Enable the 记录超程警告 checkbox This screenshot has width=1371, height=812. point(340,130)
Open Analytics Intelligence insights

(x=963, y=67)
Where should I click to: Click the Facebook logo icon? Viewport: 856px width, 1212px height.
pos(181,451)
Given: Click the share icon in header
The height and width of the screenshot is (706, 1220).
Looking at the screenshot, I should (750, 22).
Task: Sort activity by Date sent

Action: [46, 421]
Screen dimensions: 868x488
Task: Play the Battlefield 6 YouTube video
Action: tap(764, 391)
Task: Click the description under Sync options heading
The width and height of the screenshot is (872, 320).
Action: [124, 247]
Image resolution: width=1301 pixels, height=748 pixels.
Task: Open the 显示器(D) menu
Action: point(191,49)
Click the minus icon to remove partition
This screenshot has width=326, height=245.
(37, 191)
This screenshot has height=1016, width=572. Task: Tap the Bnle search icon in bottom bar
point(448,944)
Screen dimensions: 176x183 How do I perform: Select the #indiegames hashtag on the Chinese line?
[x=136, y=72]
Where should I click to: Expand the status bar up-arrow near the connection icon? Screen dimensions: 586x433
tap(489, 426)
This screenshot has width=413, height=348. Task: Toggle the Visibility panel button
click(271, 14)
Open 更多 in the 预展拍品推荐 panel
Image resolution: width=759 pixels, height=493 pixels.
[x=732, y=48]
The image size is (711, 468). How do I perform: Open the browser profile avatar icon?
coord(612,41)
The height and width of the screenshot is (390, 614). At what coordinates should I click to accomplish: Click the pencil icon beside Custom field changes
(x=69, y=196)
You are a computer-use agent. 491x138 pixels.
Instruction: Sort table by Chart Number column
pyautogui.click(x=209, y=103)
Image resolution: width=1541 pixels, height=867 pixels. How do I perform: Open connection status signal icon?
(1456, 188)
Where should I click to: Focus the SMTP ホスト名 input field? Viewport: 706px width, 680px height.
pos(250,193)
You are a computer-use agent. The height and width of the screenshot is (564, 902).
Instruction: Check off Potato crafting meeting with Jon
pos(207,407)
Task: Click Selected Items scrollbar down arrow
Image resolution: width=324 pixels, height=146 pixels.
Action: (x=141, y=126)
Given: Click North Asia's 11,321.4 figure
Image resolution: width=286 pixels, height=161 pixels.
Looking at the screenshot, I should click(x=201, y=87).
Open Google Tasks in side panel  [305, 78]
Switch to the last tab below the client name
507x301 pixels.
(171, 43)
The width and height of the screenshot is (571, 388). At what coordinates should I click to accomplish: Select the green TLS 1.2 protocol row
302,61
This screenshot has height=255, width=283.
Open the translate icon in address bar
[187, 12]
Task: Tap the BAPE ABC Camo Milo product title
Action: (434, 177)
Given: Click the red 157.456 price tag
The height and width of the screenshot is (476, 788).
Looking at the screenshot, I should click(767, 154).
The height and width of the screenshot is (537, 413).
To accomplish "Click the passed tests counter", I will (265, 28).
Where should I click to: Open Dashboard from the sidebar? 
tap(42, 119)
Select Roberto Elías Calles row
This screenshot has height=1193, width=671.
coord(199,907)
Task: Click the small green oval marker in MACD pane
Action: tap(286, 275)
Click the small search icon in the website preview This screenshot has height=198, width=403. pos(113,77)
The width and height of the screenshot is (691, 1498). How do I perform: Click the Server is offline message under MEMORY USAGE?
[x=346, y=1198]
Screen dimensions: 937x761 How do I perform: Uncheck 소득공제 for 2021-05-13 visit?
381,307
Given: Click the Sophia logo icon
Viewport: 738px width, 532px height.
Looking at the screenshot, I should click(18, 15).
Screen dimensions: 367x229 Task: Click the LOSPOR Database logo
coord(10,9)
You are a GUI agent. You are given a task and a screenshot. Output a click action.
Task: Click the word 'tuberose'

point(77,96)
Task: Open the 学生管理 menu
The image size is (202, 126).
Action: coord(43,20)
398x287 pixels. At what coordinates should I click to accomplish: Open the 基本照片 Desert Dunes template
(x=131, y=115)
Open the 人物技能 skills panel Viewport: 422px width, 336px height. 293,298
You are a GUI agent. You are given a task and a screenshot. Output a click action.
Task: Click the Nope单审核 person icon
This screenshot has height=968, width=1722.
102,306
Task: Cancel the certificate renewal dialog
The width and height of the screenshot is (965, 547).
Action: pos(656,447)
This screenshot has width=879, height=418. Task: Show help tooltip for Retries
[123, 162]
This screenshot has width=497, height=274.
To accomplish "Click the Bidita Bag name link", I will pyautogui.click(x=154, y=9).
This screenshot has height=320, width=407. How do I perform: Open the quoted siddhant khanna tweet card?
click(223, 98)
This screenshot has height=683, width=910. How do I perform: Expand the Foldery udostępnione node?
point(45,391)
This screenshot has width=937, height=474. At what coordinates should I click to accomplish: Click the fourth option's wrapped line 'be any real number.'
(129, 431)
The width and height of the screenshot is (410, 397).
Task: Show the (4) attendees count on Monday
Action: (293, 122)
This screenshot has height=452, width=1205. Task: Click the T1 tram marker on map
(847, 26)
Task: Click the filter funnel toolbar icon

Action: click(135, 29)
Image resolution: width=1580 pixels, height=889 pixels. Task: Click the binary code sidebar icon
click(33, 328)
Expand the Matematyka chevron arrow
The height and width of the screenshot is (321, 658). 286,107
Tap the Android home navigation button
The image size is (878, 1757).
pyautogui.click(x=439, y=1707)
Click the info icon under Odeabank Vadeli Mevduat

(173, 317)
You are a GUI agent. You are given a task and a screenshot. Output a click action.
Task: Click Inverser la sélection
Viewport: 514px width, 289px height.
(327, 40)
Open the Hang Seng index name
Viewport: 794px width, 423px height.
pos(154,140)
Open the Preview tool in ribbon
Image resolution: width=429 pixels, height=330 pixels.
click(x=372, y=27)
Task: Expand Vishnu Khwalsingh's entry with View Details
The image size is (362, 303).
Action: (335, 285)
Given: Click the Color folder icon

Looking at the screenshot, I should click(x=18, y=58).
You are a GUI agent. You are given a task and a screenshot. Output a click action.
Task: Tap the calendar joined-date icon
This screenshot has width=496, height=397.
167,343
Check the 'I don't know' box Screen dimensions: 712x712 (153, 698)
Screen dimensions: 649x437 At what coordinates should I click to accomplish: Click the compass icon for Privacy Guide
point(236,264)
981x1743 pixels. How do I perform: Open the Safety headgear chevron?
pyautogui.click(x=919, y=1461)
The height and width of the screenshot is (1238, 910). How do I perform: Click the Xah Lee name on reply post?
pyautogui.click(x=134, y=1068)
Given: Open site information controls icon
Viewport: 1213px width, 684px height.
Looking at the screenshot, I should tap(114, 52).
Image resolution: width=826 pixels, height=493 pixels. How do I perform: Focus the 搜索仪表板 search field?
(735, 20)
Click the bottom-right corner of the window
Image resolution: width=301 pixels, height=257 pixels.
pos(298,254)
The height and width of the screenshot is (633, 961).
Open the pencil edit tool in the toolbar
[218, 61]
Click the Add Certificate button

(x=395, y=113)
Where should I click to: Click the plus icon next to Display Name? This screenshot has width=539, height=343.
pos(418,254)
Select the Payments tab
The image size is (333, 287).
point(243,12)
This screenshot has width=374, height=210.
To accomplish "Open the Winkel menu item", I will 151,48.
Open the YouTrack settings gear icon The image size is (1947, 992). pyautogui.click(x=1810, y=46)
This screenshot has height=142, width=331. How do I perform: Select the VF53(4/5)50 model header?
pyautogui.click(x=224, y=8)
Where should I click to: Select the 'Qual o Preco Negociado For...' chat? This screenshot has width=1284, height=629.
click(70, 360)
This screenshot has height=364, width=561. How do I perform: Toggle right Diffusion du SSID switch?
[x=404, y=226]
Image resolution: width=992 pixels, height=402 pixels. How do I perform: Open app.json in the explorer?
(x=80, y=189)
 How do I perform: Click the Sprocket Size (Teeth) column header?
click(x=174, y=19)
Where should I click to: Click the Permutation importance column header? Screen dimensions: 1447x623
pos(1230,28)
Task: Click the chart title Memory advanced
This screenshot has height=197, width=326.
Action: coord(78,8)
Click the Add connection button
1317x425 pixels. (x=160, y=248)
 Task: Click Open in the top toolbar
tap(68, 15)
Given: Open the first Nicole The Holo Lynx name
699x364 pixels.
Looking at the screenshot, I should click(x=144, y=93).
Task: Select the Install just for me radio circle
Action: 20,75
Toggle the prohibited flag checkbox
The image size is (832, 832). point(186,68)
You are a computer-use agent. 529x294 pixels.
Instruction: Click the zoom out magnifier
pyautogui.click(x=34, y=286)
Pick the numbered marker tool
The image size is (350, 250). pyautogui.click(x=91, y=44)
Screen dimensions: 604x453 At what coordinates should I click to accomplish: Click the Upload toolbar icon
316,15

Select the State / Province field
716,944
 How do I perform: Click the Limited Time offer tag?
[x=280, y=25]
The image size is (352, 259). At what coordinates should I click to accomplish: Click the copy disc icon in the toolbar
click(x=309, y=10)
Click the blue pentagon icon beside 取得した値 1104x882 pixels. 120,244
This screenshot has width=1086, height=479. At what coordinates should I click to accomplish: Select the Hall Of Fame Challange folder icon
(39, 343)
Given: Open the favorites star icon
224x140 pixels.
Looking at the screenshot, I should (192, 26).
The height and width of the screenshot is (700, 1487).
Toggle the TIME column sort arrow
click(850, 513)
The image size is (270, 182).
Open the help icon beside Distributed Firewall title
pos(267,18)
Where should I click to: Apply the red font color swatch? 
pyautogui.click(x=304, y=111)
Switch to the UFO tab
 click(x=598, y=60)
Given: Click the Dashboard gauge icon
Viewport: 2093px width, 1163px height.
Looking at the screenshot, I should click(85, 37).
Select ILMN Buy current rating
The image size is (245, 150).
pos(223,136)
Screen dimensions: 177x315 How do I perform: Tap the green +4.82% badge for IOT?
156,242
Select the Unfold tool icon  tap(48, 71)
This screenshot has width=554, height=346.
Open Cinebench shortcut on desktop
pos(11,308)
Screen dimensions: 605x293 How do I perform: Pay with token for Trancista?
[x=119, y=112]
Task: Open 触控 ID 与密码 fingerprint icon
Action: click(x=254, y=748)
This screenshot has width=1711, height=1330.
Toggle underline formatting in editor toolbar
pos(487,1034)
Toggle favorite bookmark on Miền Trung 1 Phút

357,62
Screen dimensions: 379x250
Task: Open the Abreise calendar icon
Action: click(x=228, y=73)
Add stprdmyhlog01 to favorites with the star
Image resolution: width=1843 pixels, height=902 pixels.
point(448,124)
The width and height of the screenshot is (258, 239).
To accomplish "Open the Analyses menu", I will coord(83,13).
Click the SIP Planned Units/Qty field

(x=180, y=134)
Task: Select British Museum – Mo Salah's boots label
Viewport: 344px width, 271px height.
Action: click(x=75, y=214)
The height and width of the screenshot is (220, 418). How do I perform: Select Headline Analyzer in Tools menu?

What this task involves: Write out, character for character, the part of the listing that opens with the line containing "Given: Click the Dashboard gauge icon" and closes with the line containing "Action: click(x=75, y=214)", both of those lines included.

Response for this exercise:
Given: Click the Dashboard gauge icon
Viewport: 2093px width, 1163px height.
Looking at the screenshot, I should click(85, 37).
Select ILMN Buy current rating
The image size is (245, 150).
pos(223,136)
Screen dimensions: 177x315 How do I perform: Tap the green +4.82% badge for IOT?
156,242
Select the Unfold tool icon  tap(48, 71)
This screenshot has width=554, height=346.
Open Cinebench shortcut on desktop
pos(11,308)
Screen dimensions: 605x293 How do I perform: Pay with token for Trancista?
[x=119, y=112]
Task: Open 触控 ID 与密码 fingerprint icon
Action: click(x=254, y=748)
This screenshot has width=1711, height=1330.
Toggle underline formatting in editor toolbar
pos(487,1034)
Toggle favorite bookmark on Miền Trung 1 Phút

357,62
Screen dimensions: 379x250
Task: Open the Abreise calendar icon
Action: click(x=228, y=73)
Add stprdmyhlog01 to favorites with the star
Image resolution: width=1843 pixels, height=902 pixels.
point(448,124)
The width and height of the screenshot is (258, 239).
To accomplish "Open the Analyses menu", I will coord(83,13).
Click the SIP Planned Units/Qty field

(x=180, y=134)
Task: Select British Museum – Mo Salah's boots label
Viewport: 344px width, 271px height.
Action: click(x=75, y=214)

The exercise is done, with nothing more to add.